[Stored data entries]
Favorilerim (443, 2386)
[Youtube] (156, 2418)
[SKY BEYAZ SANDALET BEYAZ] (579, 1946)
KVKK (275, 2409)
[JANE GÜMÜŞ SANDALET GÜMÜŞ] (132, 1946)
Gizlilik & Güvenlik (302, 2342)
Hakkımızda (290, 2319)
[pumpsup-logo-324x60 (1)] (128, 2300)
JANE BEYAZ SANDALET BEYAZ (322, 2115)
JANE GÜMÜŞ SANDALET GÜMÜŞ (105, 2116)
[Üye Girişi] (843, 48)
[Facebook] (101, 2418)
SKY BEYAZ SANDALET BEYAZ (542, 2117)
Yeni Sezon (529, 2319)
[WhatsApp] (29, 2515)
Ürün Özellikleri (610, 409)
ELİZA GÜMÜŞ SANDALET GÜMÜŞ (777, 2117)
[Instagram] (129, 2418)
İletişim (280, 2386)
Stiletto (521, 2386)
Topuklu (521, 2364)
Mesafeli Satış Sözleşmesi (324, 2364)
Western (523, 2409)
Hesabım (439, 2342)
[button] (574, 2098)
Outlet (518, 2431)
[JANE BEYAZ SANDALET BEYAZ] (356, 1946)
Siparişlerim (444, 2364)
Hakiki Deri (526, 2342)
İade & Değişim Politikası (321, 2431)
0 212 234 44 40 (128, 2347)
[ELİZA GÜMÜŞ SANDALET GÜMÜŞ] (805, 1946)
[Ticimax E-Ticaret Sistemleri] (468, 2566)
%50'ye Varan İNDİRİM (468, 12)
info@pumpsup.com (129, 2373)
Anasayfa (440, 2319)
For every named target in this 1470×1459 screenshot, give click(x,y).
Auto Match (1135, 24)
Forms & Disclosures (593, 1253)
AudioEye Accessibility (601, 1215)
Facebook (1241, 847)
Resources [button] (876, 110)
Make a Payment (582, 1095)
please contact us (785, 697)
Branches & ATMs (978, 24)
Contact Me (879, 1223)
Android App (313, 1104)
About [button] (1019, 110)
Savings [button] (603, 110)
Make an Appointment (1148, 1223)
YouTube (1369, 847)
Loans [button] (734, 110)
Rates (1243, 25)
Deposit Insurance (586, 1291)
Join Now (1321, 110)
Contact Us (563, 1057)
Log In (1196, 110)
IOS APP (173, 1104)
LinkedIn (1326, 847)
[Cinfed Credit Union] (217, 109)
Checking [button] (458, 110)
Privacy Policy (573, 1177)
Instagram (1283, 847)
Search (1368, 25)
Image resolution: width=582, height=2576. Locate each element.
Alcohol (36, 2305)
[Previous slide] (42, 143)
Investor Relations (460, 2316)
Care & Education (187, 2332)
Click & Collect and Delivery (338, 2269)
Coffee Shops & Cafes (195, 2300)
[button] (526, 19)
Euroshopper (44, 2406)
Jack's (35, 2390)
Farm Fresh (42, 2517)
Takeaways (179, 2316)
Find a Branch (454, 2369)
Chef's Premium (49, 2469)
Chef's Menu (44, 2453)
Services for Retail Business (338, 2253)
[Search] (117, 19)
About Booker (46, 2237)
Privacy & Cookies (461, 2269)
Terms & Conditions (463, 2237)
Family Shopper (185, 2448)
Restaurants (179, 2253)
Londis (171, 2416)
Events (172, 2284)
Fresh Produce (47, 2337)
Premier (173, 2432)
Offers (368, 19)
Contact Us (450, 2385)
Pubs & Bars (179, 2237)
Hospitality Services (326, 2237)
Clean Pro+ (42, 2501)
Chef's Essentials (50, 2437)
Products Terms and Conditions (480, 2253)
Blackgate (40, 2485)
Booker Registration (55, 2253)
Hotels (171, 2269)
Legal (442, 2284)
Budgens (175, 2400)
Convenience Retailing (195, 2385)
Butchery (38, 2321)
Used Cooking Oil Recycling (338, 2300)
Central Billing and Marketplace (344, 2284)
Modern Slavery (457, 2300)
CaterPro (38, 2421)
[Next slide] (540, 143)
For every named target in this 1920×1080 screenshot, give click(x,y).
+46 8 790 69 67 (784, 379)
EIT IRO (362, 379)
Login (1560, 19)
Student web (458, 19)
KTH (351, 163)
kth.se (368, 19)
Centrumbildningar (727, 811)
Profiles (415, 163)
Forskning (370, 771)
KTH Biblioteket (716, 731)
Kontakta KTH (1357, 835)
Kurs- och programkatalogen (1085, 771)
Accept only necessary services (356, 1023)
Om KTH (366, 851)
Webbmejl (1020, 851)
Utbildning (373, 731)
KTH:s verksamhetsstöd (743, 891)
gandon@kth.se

### PROMPT
Return the records exactly, every line included.

### WRITTEN SOLUTION
Favorilerim (443, 2386)
[Youtube] (156, 2418)
[SKY BEYAZ SANDALET BEYAZ] (579, 1946)
KVKK (275, 2409)
[JANE GÜMÜŞ SANDALET GÜMÜŞ] (132, 1946)
Gizlilik & Güvenlik (302, 2342)
Hakkımızda (290, 2319)
[pumpsup-logo-324x60 (1)] (128, 2300)
JANE BEYAZ SANDALET BEYAZ (322, 2115)
JANE GÜMÜŞ SANDALET GÜMÜŞ (105, 2116)
[Üye Girişi] (843, 48)
[Facebook] (101, 2418)
SKY BEYAZ SANDALET BEYAZ (542, 2117)
Yeni Sezon (529, 2319)
[WhatsApp] (29, 2515)
Ürün Özellikleri (610, 409)
ELİZA GÜMÜŞ SANDALET GÜMÜŞ (777, 2117)
[Instagram] (129, 2418)
İletişim (280, 2386)
Stiletto (521, 2386)
Topuklu (521, 2364)
Mesafeli Satış Sözleşmesi (324, 2364)
Western (523, 2409)
Hesabım (439, 2342)
[button] (574, 2098)
Outlet (518, 2431)
[JANE BEYAZ SANDALET BEYAZ] (356, 1946)
Siparişlerim (444, 2364)
Hakiki Deri (526, 2342)
İade & Değişim Politikası (321, 2431)
0 212 234 44 40 (128, 2347)
[ELİZA GÜMÜŞ SANDALET GÜMÜŞ] (805, 1946)
[Ticimax E-Ticaret Sistemleri] (468, 2566)
%50'ye Varan İNDİRİM (468, 12)
info@pumpsup.com (129, 2373)
Anasayfa (440, 2319)
For every named target in this 1470×1459 screenshot, give click(x,y).
Auto Match (1135, 24)
Forms & Disclosures (593, 1253)
AudioEye Accessibility (601, 1215)
Facebook (1241, 847)
Resources [button] (876, 110)
Make a Payment (582, 1095)
please contact us (785, 697)
Branches & ATMs (978, 24)
Contact Me (879, 1223)
Android App (313, 1104)
About [button] (1019, 110)
Savings [button] (603, 110)
Make an Appointment (1148, 1223)
YouTube (1369, 847)
Loans [button] (734, 110)
Rates (1243, 25)
Deposit Insurance (586, 1291)
Join Now (1321, 110)
Contact Us (563, 1057)
Log In (1196, 110)
IOS APP (173, 1104)
LinkedIn (1326, 847)
[Cinfed Credit Union] (217, 109)
Checking [button] (458, 110)
Privacy Policy (573, 1177)
Instagram (1283, 847)
Search (1368, 25)
Image resolution: width=582, height=2576. Locate each element.
Alcohol (36, 2305)
[Previous slide] (42, 143)
Investor Relations (460, 2316)
Care & Education (187, 2332)
Click & Collect and Delivery (338, 2269)
Coffee Shops & Cafes (195, 2300)
[button] (526, 19)
Euroshopper (44, 2406)
Jack's (35, 2390)
Farm Fresh (42, 2517)
Takeaways (179, 2316)
Find a Branch (454, 2369)
Chef's Premium (49, 2469)
Chef's Menu (44, 2453)
Services for Retail Business (338, 2253)
[Search] (117, 19)
About Booker (46, 2237)
Privacy & Cookies (461, 2269)
Terms & Conditions (463, 2237)
Family Shopper (185, 2448)
Restaurants (179, 2253)
Londis (171, 2416)
Events (172, 2284)
Fresh Produce (47, 2337)
Premier (173, 2432)
Offers (368, 19)
Contact Us (450, 2385)
Pubs & Bars (179, 2237)
Hospitality Services (326, 2237)
Clean Pro+ (42, 2501)
Chef's Essentials (50, 2437)
Products Terms and Conditions (480, 2253)
Blackgate (40, 2485)
Booker Registration (55, 2253)
Hotels (171, 2269)
Legal (442, 2284)
Budgens (175, 2400)
Convenience Retailing (195, 2385)
Butchery (38, 2321)
Used Cooking Oil Recycling (338, 2300)
Central Billing and Marketplace (344, 2284)
Modern Slavery (457, 2300)
CaterPro (38, 2421)
[Next slide] (540, 143)
For every named target in this 1920×1080 screenshot, give click(x,y).
+46 8 790 69 67 (784, 379)
EIT IRO (362, 379)
Login (1560, 19)
Student web (458, 19)
KTH (351, 163)
kth.se (368, 19)
Centrumbildningar (727, 811)
Profiles (415, 163)
Forskning (370, 771)
KTH Biblioteket (716, 731)
Kontakta KTH (1357, 835)
Kurs- och programkatalogen (1085, 771)
Accept only necessary services (356, 1023)
Om KTH (366, 851)
Webbmejl (1020, 851)
Utbildning (373, 731)
KTH:s verksamhetsstöd (743, 891)
gandon@kth.se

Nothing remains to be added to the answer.